- [Task requirements] Return the full set of records, matching them character for character.

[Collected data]
+++
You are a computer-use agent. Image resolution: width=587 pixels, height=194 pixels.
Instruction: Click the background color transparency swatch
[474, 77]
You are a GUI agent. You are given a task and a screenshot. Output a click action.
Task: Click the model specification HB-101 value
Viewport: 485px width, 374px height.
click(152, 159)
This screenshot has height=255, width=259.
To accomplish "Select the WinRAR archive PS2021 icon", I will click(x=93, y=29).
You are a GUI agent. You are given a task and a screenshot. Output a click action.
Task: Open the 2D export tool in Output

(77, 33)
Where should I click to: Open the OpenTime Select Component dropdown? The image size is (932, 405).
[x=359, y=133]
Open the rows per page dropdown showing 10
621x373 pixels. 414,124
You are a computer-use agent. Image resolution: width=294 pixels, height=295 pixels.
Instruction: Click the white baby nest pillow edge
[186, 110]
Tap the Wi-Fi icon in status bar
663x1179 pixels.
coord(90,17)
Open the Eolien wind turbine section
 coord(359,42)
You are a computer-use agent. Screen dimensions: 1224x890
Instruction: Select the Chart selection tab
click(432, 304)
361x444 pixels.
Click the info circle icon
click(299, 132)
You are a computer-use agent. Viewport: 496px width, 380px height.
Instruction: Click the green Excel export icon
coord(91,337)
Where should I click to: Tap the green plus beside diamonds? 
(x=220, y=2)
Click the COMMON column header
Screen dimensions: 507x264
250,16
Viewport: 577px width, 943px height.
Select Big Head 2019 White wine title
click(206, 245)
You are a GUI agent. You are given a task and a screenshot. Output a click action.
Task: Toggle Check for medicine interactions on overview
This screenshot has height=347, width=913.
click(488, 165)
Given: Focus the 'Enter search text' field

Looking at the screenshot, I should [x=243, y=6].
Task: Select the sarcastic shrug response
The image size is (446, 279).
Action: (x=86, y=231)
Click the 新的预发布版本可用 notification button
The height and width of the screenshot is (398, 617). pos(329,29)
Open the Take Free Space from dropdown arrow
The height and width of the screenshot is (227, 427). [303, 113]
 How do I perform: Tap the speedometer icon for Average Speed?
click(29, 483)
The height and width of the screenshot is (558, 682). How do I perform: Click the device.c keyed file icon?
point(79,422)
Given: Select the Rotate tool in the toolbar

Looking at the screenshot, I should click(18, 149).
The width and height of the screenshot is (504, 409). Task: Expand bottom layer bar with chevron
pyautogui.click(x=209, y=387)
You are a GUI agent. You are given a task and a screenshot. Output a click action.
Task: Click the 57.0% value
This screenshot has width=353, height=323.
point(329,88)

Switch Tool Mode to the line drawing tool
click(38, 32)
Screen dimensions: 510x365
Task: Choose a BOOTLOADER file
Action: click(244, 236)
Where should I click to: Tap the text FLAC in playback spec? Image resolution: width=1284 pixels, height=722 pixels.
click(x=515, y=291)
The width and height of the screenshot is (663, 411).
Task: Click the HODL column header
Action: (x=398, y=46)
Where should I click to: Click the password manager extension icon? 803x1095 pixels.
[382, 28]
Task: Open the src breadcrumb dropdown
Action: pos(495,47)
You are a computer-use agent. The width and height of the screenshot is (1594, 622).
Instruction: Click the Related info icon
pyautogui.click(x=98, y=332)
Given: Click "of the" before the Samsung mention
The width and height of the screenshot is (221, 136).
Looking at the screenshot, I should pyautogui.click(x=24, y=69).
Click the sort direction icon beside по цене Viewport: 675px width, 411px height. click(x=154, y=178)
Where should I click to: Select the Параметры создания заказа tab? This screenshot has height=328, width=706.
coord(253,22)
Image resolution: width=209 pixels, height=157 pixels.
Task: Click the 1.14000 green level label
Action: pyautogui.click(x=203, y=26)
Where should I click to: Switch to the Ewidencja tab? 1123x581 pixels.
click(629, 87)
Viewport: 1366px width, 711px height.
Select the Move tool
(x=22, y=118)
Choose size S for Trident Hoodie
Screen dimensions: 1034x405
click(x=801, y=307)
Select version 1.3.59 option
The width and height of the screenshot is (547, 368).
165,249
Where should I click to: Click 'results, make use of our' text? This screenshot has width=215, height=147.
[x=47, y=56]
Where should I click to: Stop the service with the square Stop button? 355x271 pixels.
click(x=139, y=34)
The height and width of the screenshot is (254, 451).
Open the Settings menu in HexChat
+++
- [Response below]
You are a computer-use agent. Image resolution: width=587 pixels, height=194 pixels.
Instruction: Click the background color transparency swatch
[474, 77]
You are a GUI agent. You are given a task and a screenshot. Output a click action.
Task: Click the model specification HB-101 value
Viewport: 485px width, 374px height.
click(152, 159)
This screenshot has height=255, width=259.
To accomplish "Select the WinRAR archive PS2021 icon", I will click(x=93, y=29).
You are a GUI agent. You are given a task and a screenshot. Output a click action.
Task: Open the 2D export tool in Output

(77, 33)
Where should I click to: Open the OpenTime Select Component dropdown? The image size is (932, 405).
[x=359, y=133]
Open the rows per page dropdown showing 10
621x373 pixels. 414,124
You are a computer-use agent. Image resolution: width=294 pixels, height=295 pixels.
Instruction: Click the white baby nest pillow edge
[186, 110]
Tap the Wi-Fi icon in status bar
663x1179 pixels.
coord(90,17)
Open the Eolien wind turbine section
 coord(359,42)
You are a computer-use agent. Screen dimensions: 1224x890
Instruction: Select the Chart selection tab
click(432, 304)
361x444 pixels.
Click the info circle icon
click(299, 132)
You are a computer-use agent. Viewport: 496px width, 380px height.
Instruction: Click the green Excel export icon
coord(91,337)
Where should I click to: Tap the green plus beside diamonds? 
(x=220, y=2)
Click the COMMON column header
Screen dimensions: 507x264
250,16
Viewport: 577px width, 943px height.
Select Big Head 2019 White wine title
click(206, 245)
You are a GUI agent. You are given a task and a screenshot. Output a click action.
Task: Toggle Check for medicine interactions on overview
This screenshot has height=347, width=913.
click(488, 165)
Given: Focus the 'Enter search text' field

Looking at the screenshot, I should [x=243, y=6].
Task: Select the sarcastic shrug response
The image size is (446, 279).
Action: (x=86, y=231)
Click the 新的预发布版本可用 notification button
The height and width of the screenshot is (398, 617). pos(329,29)
Open the Take Free Space from dropdown arrow
The height and width of the screenshot is (227, 427). [303, 113]
 How do I perform: Tap the speedometer icon for Average Speed?
click(29, 483)
The height and width of the screenshot is (558, 682). How do I perform: Click the device.c keyed file icon?
point(79,422)
Given: Select the Rotate tool in the toolbar

Looking at the screenshot, I should click(18, 149).
The width and height of the screenshot is (504, 409). Task: Expand bottom layer bar with chevron
pyautogui.click(x=209, y=387)
You are a GUI agent. You are given a task and a screenshot. Output a click action.
Task: Click the 57.0% value
This screenshot has width=353, height=323.
point(329,88)

Switch Tool Mode to the line drawing tool
click(38, 32)
Screen dimensions: 510x365
Task: Choose a BOOTLOADER file
Action: click(244, 236)
Where should I click to: Tap the text FLAC in playback spec? Image resolution: width=1284 pixels, height=722 pixels.
click(x=515, y=291)
The width and height of the screenshot is (663, 411).
Task: Click the HODL column header
Action: (x=398, y=46)
Where should I click to: Click the password manager extension icon? 803x1095 pixels.
[382, 28]
Task: Open the src breadcrumb dropdown
Action: pos(495,47)
You are a computer-use agent. The width and height of the screenshot is (1594, 622).
Instruction: Click the Related info icon
pyautogui.click(x=98, y=332)
Given: Click "of the" before the Samsung mention
The width and height of the screenshot is (221, 136).
Looking at the screenshot, I should pyautogui.click(x=24, y=69).
Click the sort direction icon beside по цене Viewport: 675px width, 411px height. click(x=154, y=178)
Where should I click to: Select the Параметры создания заказа tab? This screenshot has height=328, width=706.
coord(253,22)
Image resolution: width=209 pixels, height=157 pixels.
Task: Click the 1.14000 green level label
Action: pyautogui.click(x=203, y=26)
Where should I click to: Switch to the Ewidencja tab? 1123x581 pixels.
click(629, 87)
Viewport: 1366px width, 711px height.
Select the Move tool
(x=22, y=118)
Choose size S for Trident Hoodie
Screen dimensions: 1034x405
click(x=801, y=307)
Select version 1.3.59 option
The width and height of the screenshot is (547, 368).
165,249
Where should I click to: Click 'results, make use of our' text? This screenshot has width=215, height=147.
[x=47, y=56]
Where should I click to: Stop the service with the square Stop button? 355x271 pixels.
click(x=139, y=34)
The height and width of the screenshot is (254, 451).
Open the Settings menu in HexChat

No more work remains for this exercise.